A/B Testing vs Caching

How we managed to have the best of both worlds in Expo

Mario Martins
Walmart Global Tech Blog
8 min readOct 10, 2020

--

Image credit: holdentrils

Let me start by telling you how I began working on this project.

I joined Walmart Global Tech to work on our in-house A/B Testing & Experimentation Platform called Expo. It had been a month or two since I joined the company, and of course, I was still in the process of onboarding. That day, a colleague turned to me and asked if I was going to be responsible for taking care of the Expo issue with ESI template caching.

Needless to say that I was confused. He briefly went through what ESI templates are, how our reverse proxy was setup to cache them, why we were having issues, and their proposal to fix it. It sort of made sense.

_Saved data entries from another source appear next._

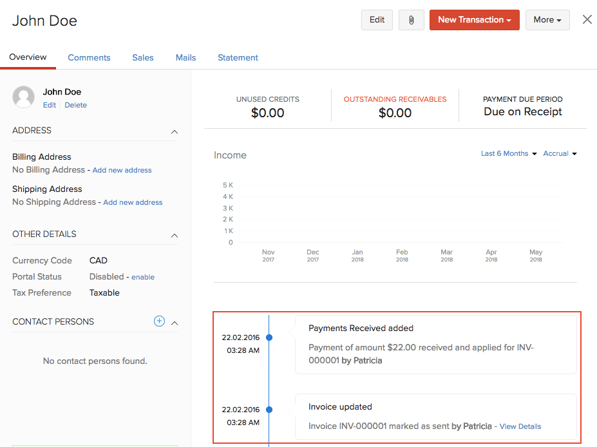Open the Mails tab
The height and width of the screenshot is (447, 597).
[185, 57]

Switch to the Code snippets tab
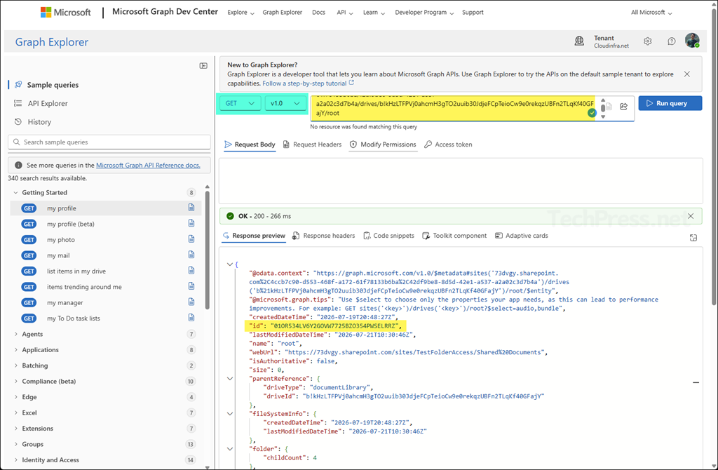tap(388, 236)
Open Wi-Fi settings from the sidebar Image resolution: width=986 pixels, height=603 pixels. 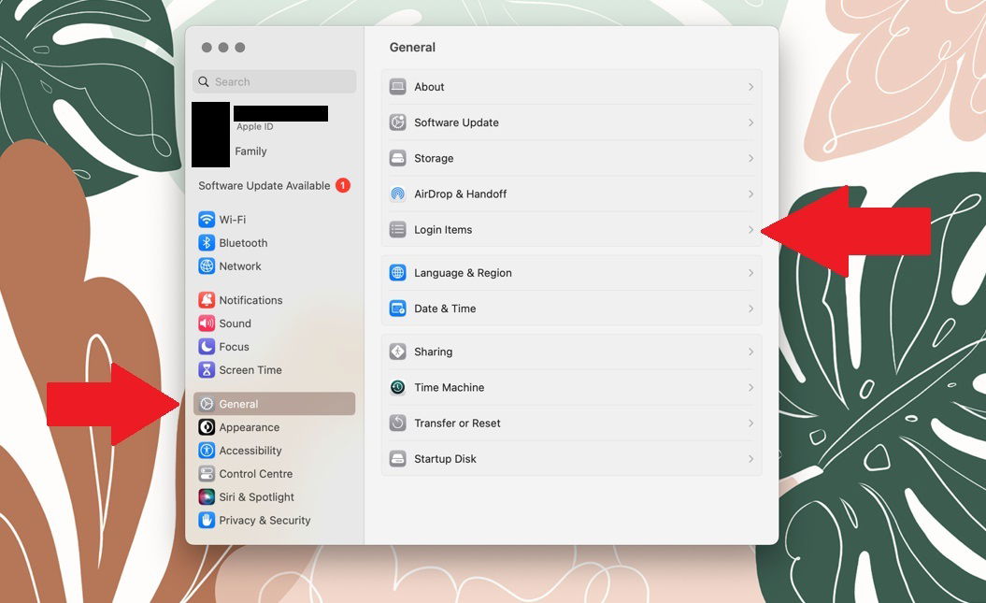[220, 219]
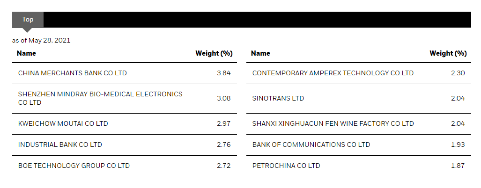This screenshot has width=481, height=188.
Task: Click the 2.72 weight for BOE Technology
Action: [x=223, y=166]
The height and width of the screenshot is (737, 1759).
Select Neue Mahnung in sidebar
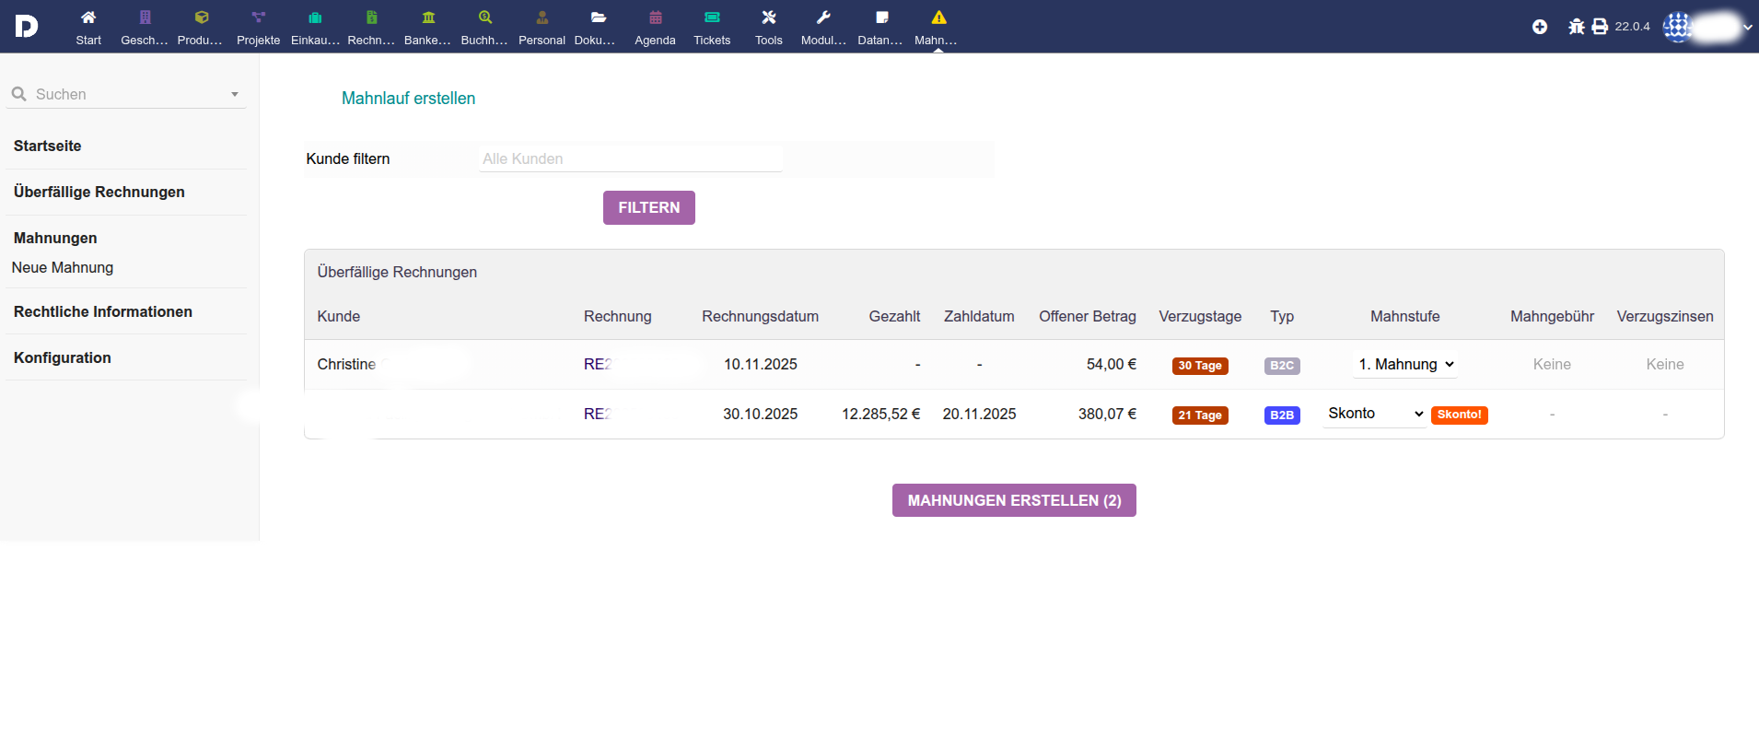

They had a valid solution for the problem, but there were some gaps in it that I assume it was my lack of knowledge of the subject.

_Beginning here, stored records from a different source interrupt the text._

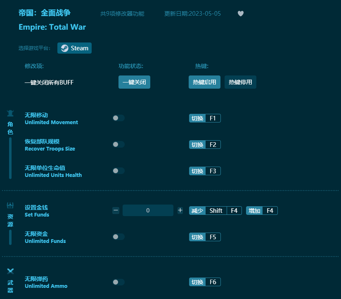Click 一键关闭 to disable all buffs

click(x=134, y=82)
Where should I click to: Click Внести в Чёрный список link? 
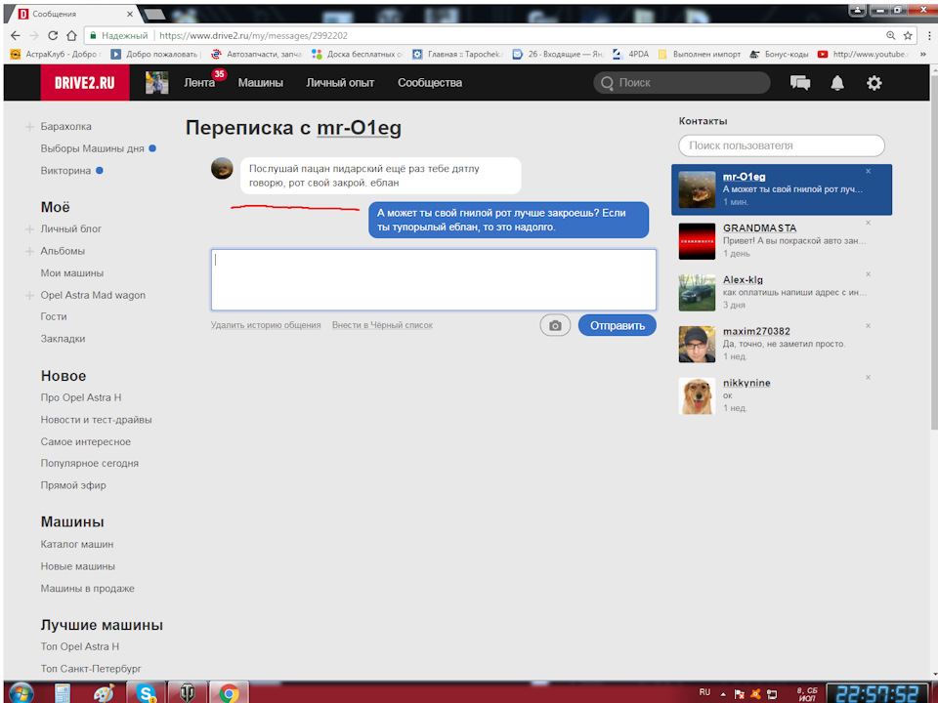click(382, 325)
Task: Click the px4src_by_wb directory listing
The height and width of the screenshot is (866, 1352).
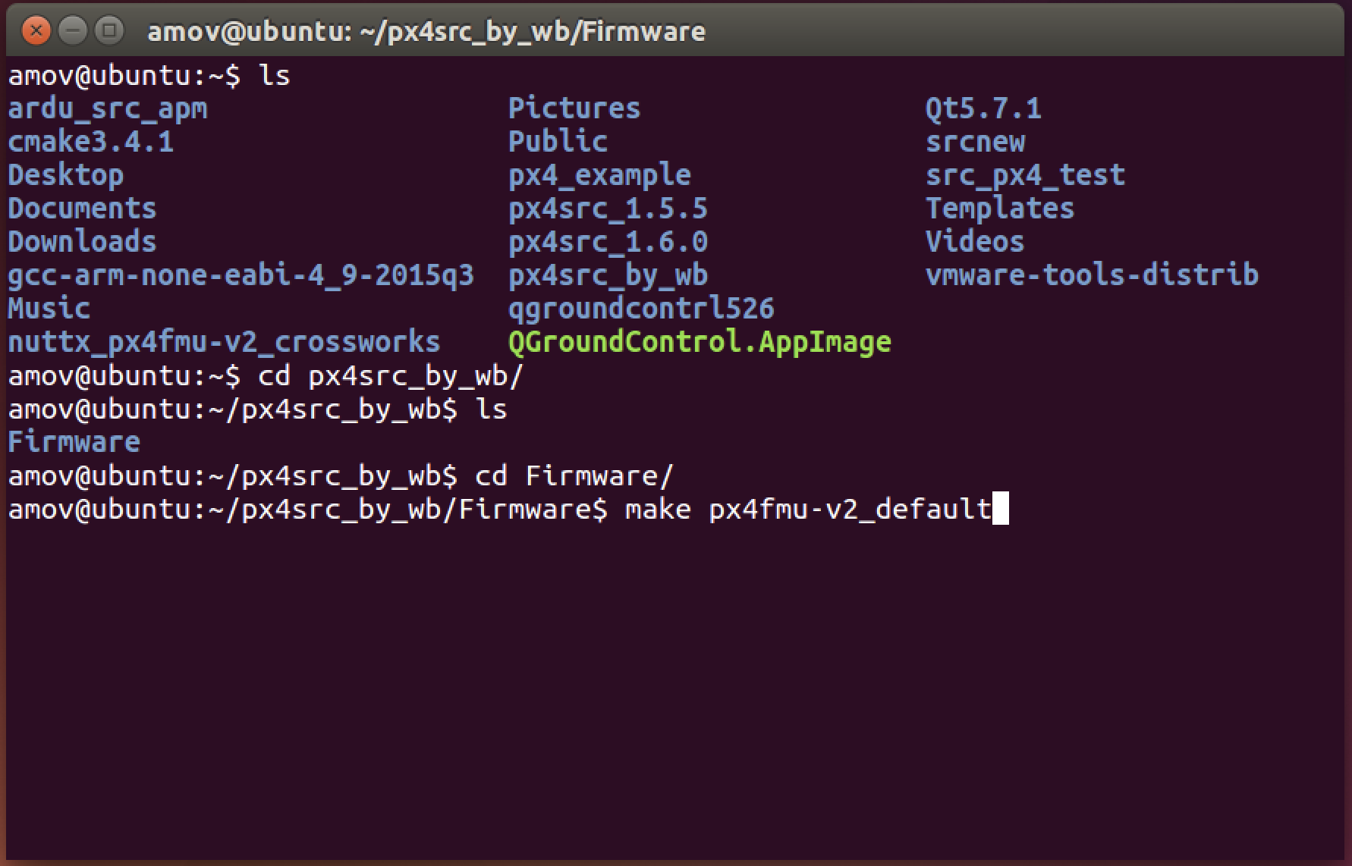Action: coord(608,275)
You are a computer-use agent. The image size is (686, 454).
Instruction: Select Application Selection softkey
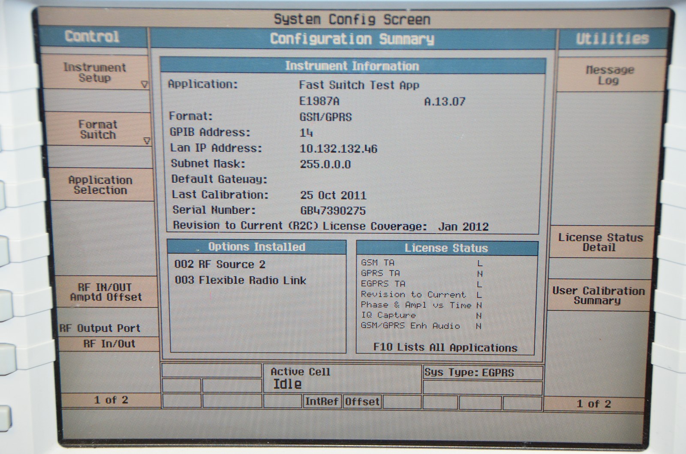pyautogui.click(x=100, y=185)
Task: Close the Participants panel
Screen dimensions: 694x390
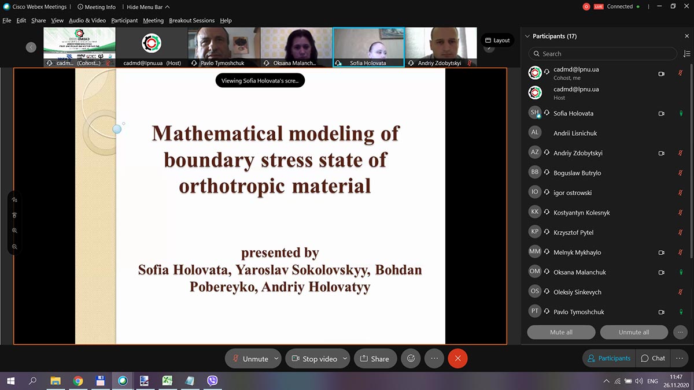Action: pos(686,36)
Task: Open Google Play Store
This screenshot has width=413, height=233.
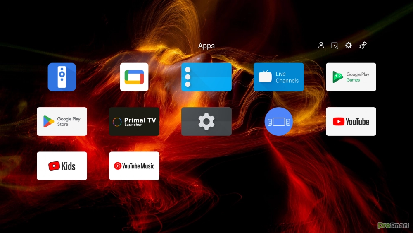Action: tap(62, 122)
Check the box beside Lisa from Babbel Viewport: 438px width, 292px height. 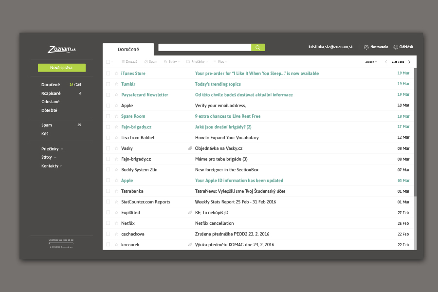(x=108, y=138)
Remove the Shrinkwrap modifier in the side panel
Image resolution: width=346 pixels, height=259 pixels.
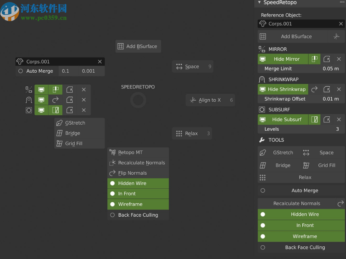point(339,89)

The next day we had a meeting with the reverse proxy team to discuss the issue and talk about the timeline to resume the work on it. To be honest, I still didn’t know enough about the problem to understand it entirely. Still, I could tell at the meeting that there were unfortunate experiences in the past, and I’m glad my manager handled most of the conversation. It was only later that I learned that the team had enabled caching in production once, and it didn’t work as expected. And hence, people were not eager to try it again.

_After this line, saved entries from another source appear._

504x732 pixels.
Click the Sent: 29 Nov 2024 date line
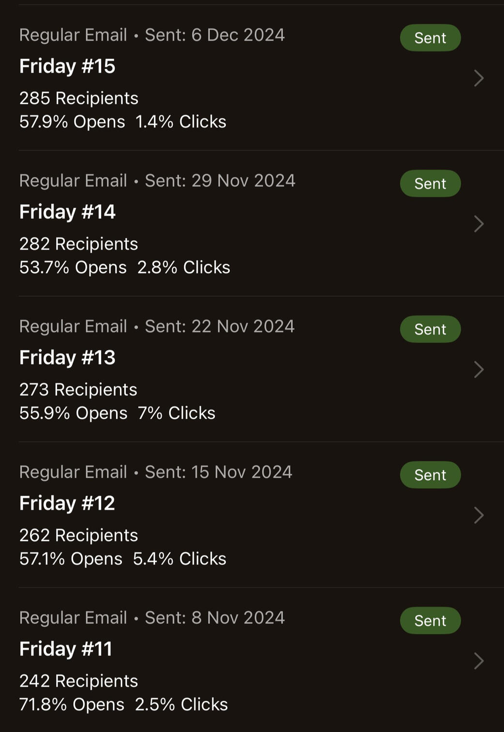click(220, 181)
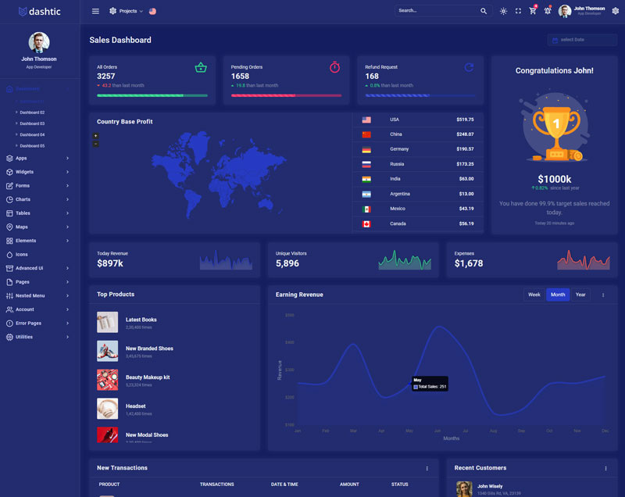625x497 pixels.
Task: Toggle light/dark theme with sun icon
Action: (x=503, y=11)
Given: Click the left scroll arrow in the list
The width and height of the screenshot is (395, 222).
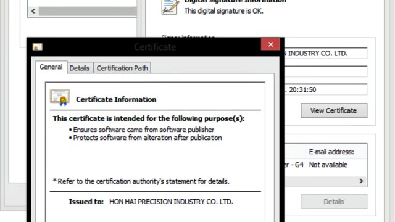Looking at the screenshot, I should click(33, 11).
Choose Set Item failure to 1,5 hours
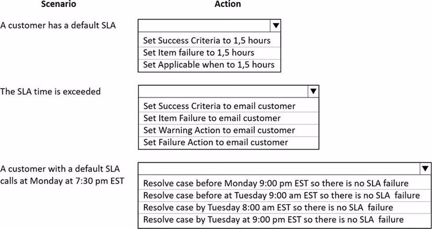 [x=198, y=53]
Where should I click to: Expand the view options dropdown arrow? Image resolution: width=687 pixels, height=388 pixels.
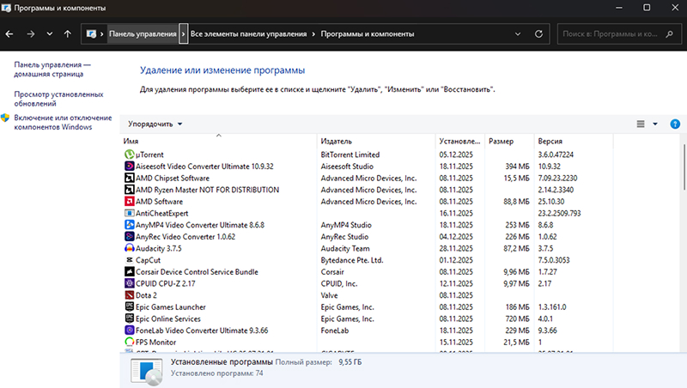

The problem there is that caching is an inevitable necessity. For high traffic websites like Walmart.com, there is always a pressing need to increase user conversion by supporting more concurrent users or faster load times, and leveraging only code optimizations or adding more computational power is not always the answer. Caching plays a crucial role in any website architecture, and it’s used in many different scenarios. For example, browser caching, Content Delivery Network (CDN) layer caching, Reverse Proxy caching, In-memory caching, distributed caching, etc.

However, because we have an A/B testing platform that intentionally changes the site for different users in order to compare their behavior, enabling cache in certain scenarios can lead into users participating in an A/B test to see the wrong experience. This happens simply because of the nature of cache systems that save previously generated data to serve the next user accessing the site. For example, let’s take two users making the same request. The first user gets assigned to treatment A. The second user gets assigned to treatment B but gets the cached response of treatment A. This makes the second user’s experience invalid for the test because they see the same site version the previous user saw.

For that reason, as the owners of the Walmart A/B testing platform, we had to push back on any initiative that involved caching of frontend or backend applications until we have a proper solution for it.

The first attempt

The first solution proposed by the Expo team was to have our Assignment Engine generate a general cache key extension that could be added to any cache system’s key.

Since Expo assignments are generated globally when users access the site, we know beforehand what will be the combination of all experiments and their variations that each user is assigned to. Using that information, we generate a cookie that is unique for each combination of experiment assignments. Cache systems can then append this value to their cache key to ensure assignments are accounted for when saving data to the cache storage.

The problem with this solution is that the number of possible assignment combinations users can have is dependent on the number of experiments running in the system. By adding this cookie to a cache system as part of its cache key, the number of combinations increases considerably, causing the cache system to fragment its data store. This drastically reduces how effective the cache solution is by increasing the timings to fetch data from the storage and forcing it to free up space more frequently.

The problem with ESI templates

ESI stands for Edge Side Includes¹. It’s a templating solution that allows dynamic content assembly at the edge of the network. It could be implemented on a Content Delivery Network (CDN), in a Reverse Proxy, or even directly in the browser.

The specification defines many tags that can be used in the language, but for this article, let me show you a simple template. In the example below, you will see that the template has some custom content and includes the content from another HTML page as part of the final result.

ESI template implementation example

Since we had the ESI processor implemented in our Reverse Proxy layer, a rough sequence diagram of how the above template would be processed is as shown below. The reverse proxy is in charge of identifying that the ESI templates are loaded and executing internal requests to compose the final response.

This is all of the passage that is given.